Binod DAWADIa,b,*(), Anjula SHRESTHAc, Ram Hari ACHARYAd, Yam Prasad DHITALe, Rohini DEVKOTAf,g   

  1. aCentral Department of Hydrology and Meteorology, Tribhuvan University, Kirtipur Kathmandu, 44613, Nepal
    bKathmandu Centre for Research and Education, Chinese Academy of Sciences -Tribhuvan University, Kirtipur Kathmandu, 44613, Nepal
    cCentral Department of Environmental Science, Tribhuvan University, Kirtipur Kathmandu, 44613, Nepal
    dDepartment of Meteorology, Tri-Chandra Multiple Campus, Tribhuvan University, Ghantaghar Kathmandu, 44600, Nepal
    eCollege of Water Resources and Architectural Engineering, Shihezi University, Shihezi, 832000, China
    fSouthern Downs Regional Council, Queensland, 4350, Australia
    gUniversity of Southern Queensland Toowoomba, Queensland, 4350, Australia
  • Received:2021-12-28 Revised:2022-06-20 Accepted:2022-07-08 Online:2022-06-30 Published:2022-09-19
  • Contact: Binod DAWADI


Climate change is expected to threaten the developing countries the most. Nepal is considered one of the five countries most vulnerable to climate change in the world. The mountainous area such as Rasuwa District in Nepal is more vulnerable due to complex topography, human activity (tourism), and climate change. In this context, we carried out this study to assess the climate change and its impact on agriculture production as well as people’s perceptions on the impact of climate change. The long-term (1980-2014) observed climate data (temperature and precipitation) and field-based survey data on people’s perceptions were analyzed. Mann-Kendall trend test and Sen’s slope estimation were used to analyze the temperature and precipitation trends.
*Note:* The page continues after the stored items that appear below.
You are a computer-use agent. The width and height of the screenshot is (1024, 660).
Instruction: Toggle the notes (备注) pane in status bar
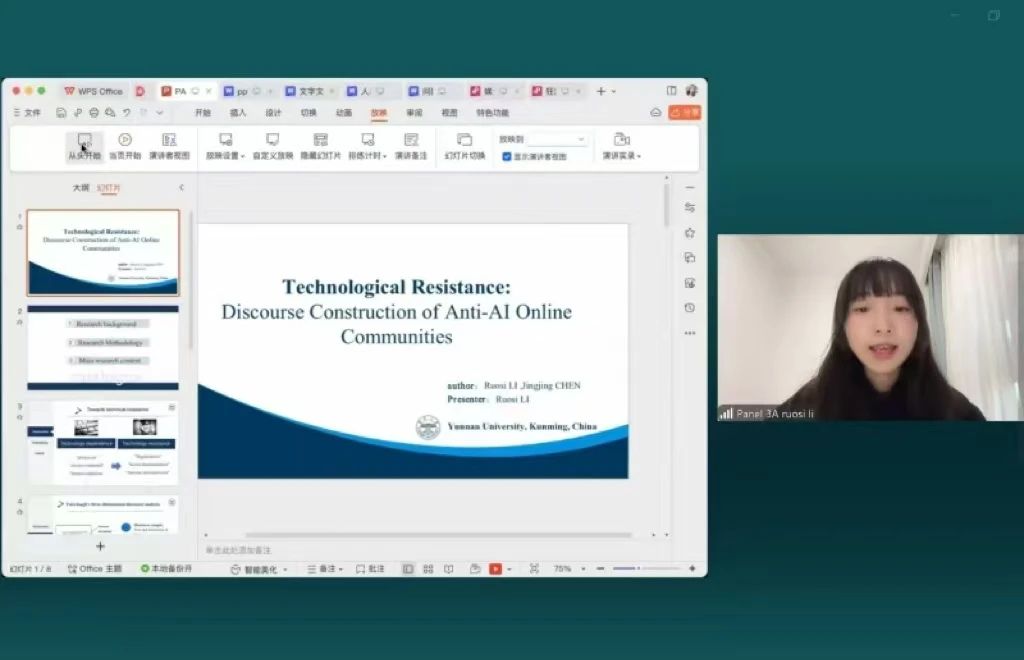325,569

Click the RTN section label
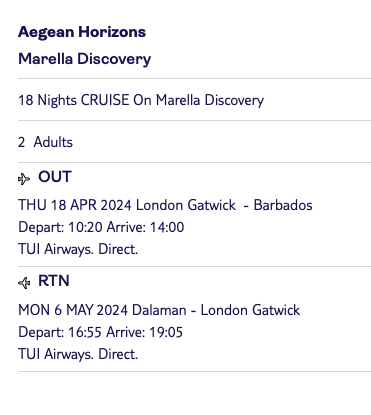(x=54, y=281)
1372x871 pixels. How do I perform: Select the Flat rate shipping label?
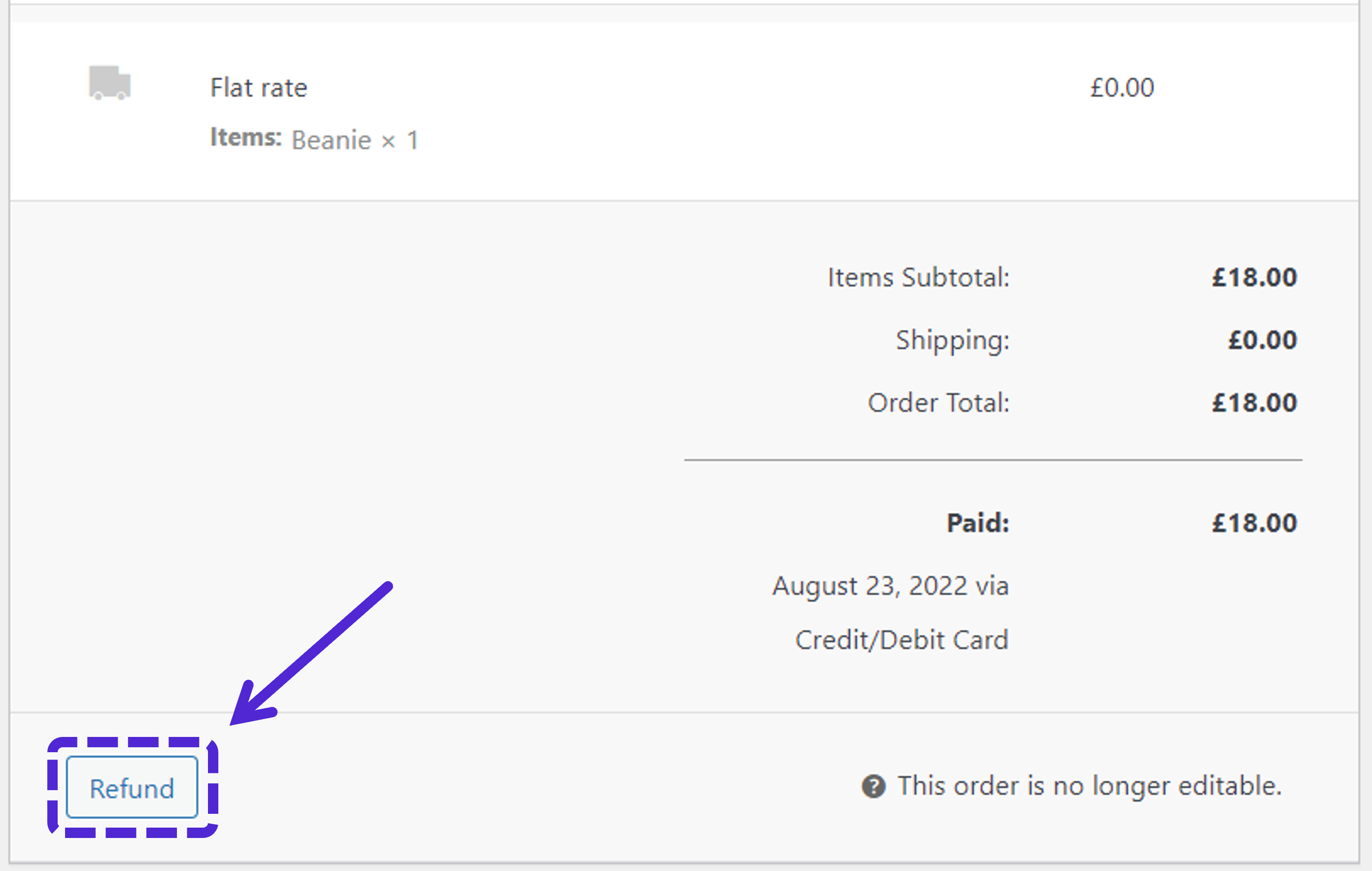[x=259, y=88]
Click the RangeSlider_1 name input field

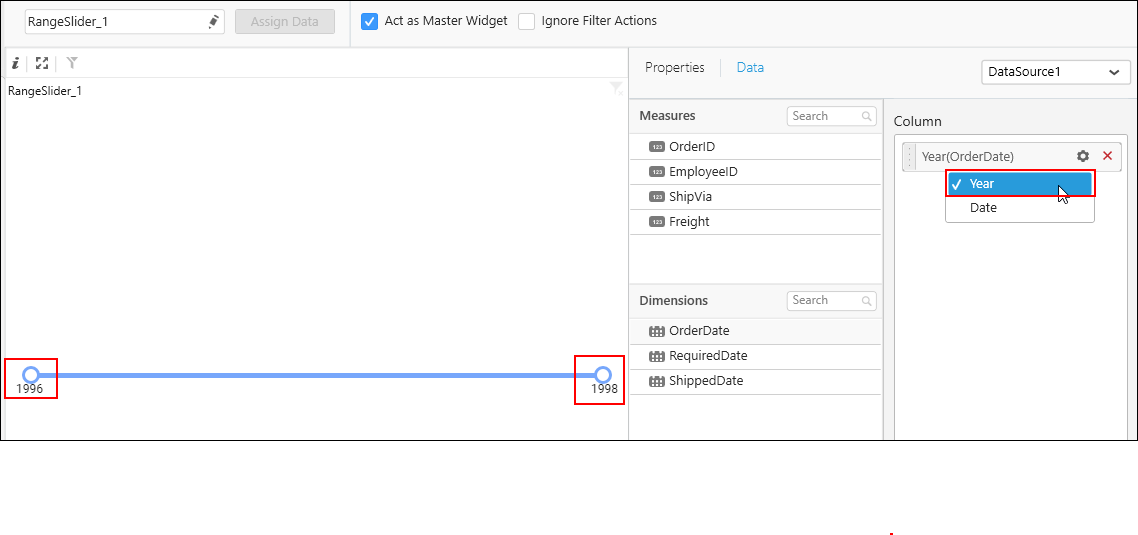coord(112,22)
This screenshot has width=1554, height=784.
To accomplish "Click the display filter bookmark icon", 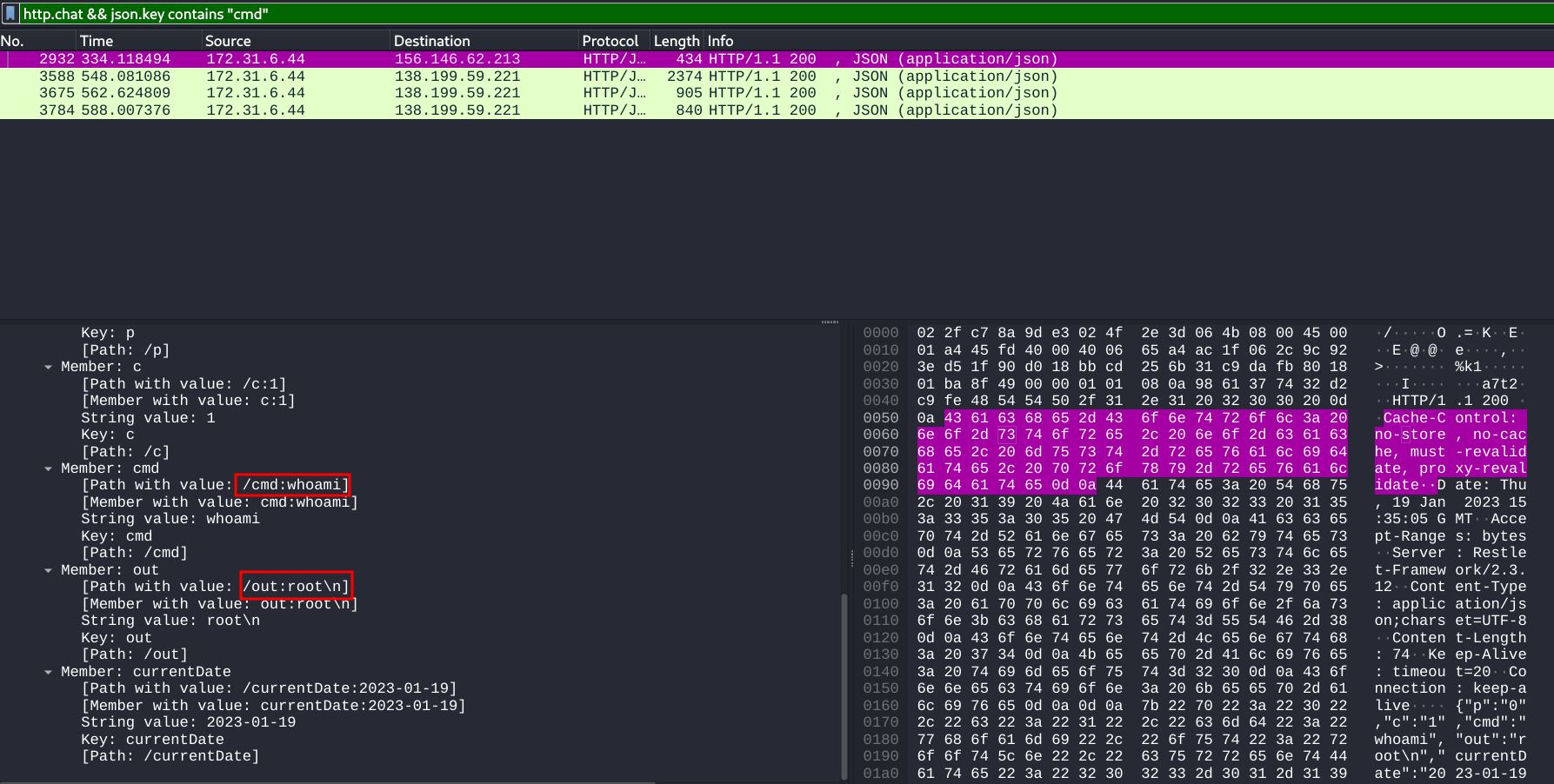I will click(x=10, y=13).
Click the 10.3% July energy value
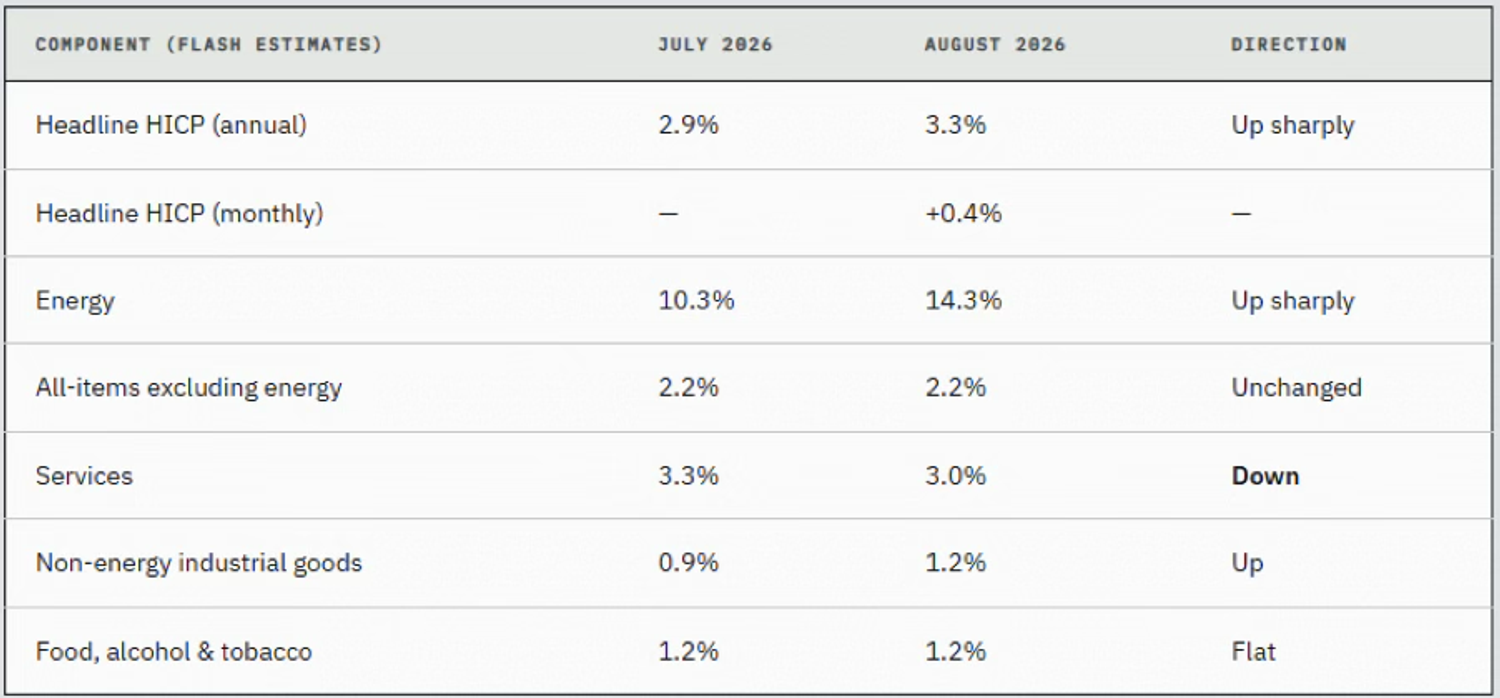The height and width of the screenshot is (698, 1500). [x=696, y=301]
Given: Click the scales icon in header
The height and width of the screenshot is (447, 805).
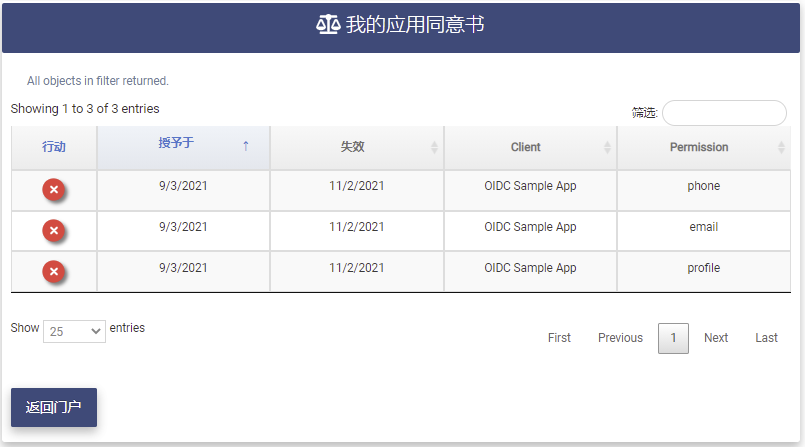Looking at the screenshot, I should coord(328,25).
Furthermore, key informant interviews (KIIs) and focal group discussions (FGDs) were conducted to understand people’s perceptions of the impact of climate change on agricultural production. Further, ERA5 and APHRODITE datasets were used to compare the in situ climate data. The maximum temperature and total precipitation in summer monsoon (June-September) were found increasing significantly at rates of 0.07°C/a and 19.89 mm/a, respectively. But the minimum winter temperature and winter precipitation were found decrease by 0.05°C/a and 4.89 mm/a, respectively. Moreover, a large number of respondents reported a decrease in millet and wheat productions while an increase in potato production over the considered time duration (1990-2014). It is noteworthy that the respondents from the mid-elevation regions perceived an increasing trend in crop production compared to those from the low elevation regions. In recent years, people living in the high elevation regions of Rasuwa District have started to shift their cropping calendar to increase agricultural production. This study will provide useful information for policy-makers in formulating adaptation strategies in mountainous areas of Nepal.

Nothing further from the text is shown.